Archived posting to the Leica Users Group, 2004/08/04
[Author Prev] [Author Next] [Thread Prev] [Thread Next] [Author Index] [Topic Index] [Home] [Search]Just saw this; I don't feel so good:
Cartier-Bresson, Who Photographed the 'Decisive Moment,' Dies
Filed at 2:29 p.m. ET
PARIS (Reuters) - Frenchman Henri Cartier-Bresson, one of the great
photographers of the 20th century and a founding father of modern
photojournalism, has died aged 95, family friends said on Wednesday.
A founder of the Magnum picture agency in 1947 who admirers dubbed
``the eye of the century,'' Cartier-Bresson died in the south of France
on Monday, LCI television channel said.
The Web Site of newspaper Liberation said the photographer, an
intensely private man, was buried on Wednesday in a quiet family
ceremony at Monjustin, in the Provence region.
``He was the greatest. What he saw was extraordinary,'' said Goksin
Sipahioglu, founder of Sipa Press photo agency. ``He was a great and
humble man.
Cartier-Bresson made his name partly by being in the right place at the
right time, a knack that enabled him to develop his talent for
capturing in his trade-mark black and white photographs what he called
the ``decisive moment.''
During a career in which he traveled to more than 20 countries,
Cartier-Bresson documented some of the most powerful moments and
figures of the last century.
From the Spanish Civil war to the liberation of Paris during World War
II, the death of India's Mahatma Gandhi to the fall of Beijing to Mao
Zedong's forces in 1949 or the Berlin Wall.
In 1954, the Frenchman also became the first Western photographer
allowed into the Soviet Union after the death of Soviet dictator Josef
Stalin the previous year.
Cartier-Bresson's most striking photographs, such as the French boy
proudly carrying two huge bottles with a little girl giggling behind
him or the rotund man caught in mid-leap across a Paris puddle,
illustrate the superb design, insight and gentle good humor
characteristic of his work.
One of his most famous photographs, the 1938 ``Picnic on the Banks of
the Marne,'' shows a working-class family enjoying a picnic, innocently
unaware of the camera's presence.
ANIMAL AND PREY
``In photography, you've got to be quick, quick, quick, quick, like an
animal and a prey,'' Cartier-Bresson said in a rare filmed interview
accompanying a 1979 exhibit of his works.
``And you have to try to put your camera between the skin of a person
and his shirt.''
As a young man, Cartier-Bresson wanted to become a painter and studied
in Paris with Cubist Andre Lohte and Jacques Emile Blanche, continuing
to draw and paint throughout his life.
In 1935, he studied film-making in the United States. On his return to
France he collaborated with Jean Renoir, son of the painter
Pierre-Auguste Renoir, in making ``La Regle du Jeu'' and ``Partie de
Campagne,'' two outstanding pre-war French films.
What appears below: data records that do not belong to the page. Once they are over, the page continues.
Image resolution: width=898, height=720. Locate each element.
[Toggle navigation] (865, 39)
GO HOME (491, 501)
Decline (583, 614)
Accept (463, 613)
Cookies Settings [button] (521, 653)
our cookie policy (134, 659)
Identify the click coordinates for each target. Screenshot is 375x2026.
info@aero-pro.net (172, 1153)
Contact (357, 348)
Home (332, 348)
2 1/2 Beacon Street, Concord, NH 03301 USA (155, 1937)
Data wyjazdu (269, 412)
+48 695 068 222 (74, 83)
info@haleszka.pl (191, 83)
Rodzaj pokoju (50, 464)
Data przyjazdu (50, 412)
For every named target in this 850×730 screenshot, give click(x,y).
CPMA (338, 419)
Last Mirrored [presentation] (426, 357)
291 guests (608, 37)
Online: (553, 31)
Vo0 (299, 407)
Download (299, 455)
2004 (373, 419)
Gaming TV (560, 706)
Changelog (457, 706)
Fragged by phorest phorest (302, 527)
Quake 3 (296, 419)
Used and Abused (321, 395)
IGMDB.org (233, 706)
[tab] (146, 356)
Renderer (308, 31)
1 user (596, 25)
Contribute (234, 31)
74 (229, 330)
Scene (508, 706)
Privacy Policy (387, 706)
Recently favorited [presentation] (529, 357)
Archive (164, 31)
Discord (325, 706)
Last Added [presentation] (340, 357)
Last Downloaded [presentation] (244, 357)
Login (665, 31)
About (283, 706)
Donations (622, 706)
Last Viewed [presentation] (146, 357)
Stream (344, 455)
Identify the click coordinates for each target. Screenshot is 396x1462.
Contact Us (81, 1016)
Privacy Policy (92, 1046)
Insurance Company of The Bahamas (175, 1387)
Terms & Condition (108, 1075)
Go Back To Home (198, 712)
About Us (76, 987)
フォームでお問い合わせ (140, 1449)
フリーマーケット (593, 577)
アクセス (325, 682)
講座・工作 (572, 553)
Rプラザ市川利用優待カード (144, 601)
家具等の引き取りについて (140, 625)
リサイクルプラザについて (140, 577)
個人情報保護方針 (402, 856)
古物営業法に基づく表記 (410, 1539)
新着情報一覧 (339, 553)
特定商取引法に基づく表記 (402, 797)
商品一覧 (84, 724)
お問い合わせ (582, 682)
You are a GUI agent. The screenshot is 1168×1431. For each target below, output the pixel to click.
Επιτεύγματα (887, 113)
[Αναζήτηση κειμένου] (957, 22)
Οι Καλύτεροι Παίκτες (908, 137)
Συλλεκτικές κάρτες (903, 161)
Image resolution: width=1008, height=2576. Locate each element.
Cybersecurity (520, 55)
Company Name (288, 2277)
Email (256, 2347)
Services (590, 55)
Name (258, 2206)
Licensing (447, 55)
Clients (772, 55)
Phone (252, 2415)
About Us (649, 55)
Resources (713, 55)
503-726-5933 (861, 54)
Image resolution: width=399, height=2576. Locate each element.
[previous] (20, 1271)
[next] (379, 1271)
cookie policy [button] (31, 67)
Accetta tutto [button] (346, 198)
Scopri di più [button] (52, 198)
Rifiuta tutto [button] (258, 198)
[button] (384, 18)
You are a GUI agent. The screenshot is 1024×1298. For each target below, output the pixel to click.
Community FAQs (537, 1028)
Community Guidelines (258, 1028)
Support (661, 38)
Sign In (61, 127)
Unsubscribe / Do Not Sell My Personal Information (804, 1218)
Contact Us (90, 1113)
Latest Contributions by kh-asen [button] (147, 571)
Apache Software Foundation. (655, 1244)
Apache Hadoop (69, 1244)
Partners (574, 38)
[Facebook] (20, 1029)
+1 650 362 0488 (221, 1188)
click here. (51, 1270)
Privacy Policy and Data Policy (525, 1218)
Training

In 1937, he made the documentary ``Victoire de la Vie'' on civil-war
Spain, but the outbreak of World War II interrupted his film-making
career. He directed one more documentary in 1944, but then turned
whole-heartedly to still photography.
The son of a rich industrialist, Henri Cartier-Bresson was born in
Chanteloup, near Paris, on August 22, 1908. He began taking pictures
with a simple box camera in the 1930s.
In World War II he spent three years in a German prison camp. He
escaped twice, was caught, and then escaped again. He joined the French
resistance and helped others to escape.
The publication in 1952 of ``Images a la Sauvette'' (''The Decisive
Moment'') marked the height of his technique, although he published
many collections such as ``China in Transition,'' ``The People of
Moscow,'' ``Balinese Dancers'' and ``The Europeans.''
Cartier-Bresson quit Magnum in 1966, but continued for a while to take
photographs, living in Paris with his second wife, photographer Martine
Franck, and their adopted child.
He set aside his camera in 1974 and concentrated on drawing, another
lifelong passion, friends said. Last year he set up his own foundation
in Paris, the Fondation Henri Cartier-Bresson.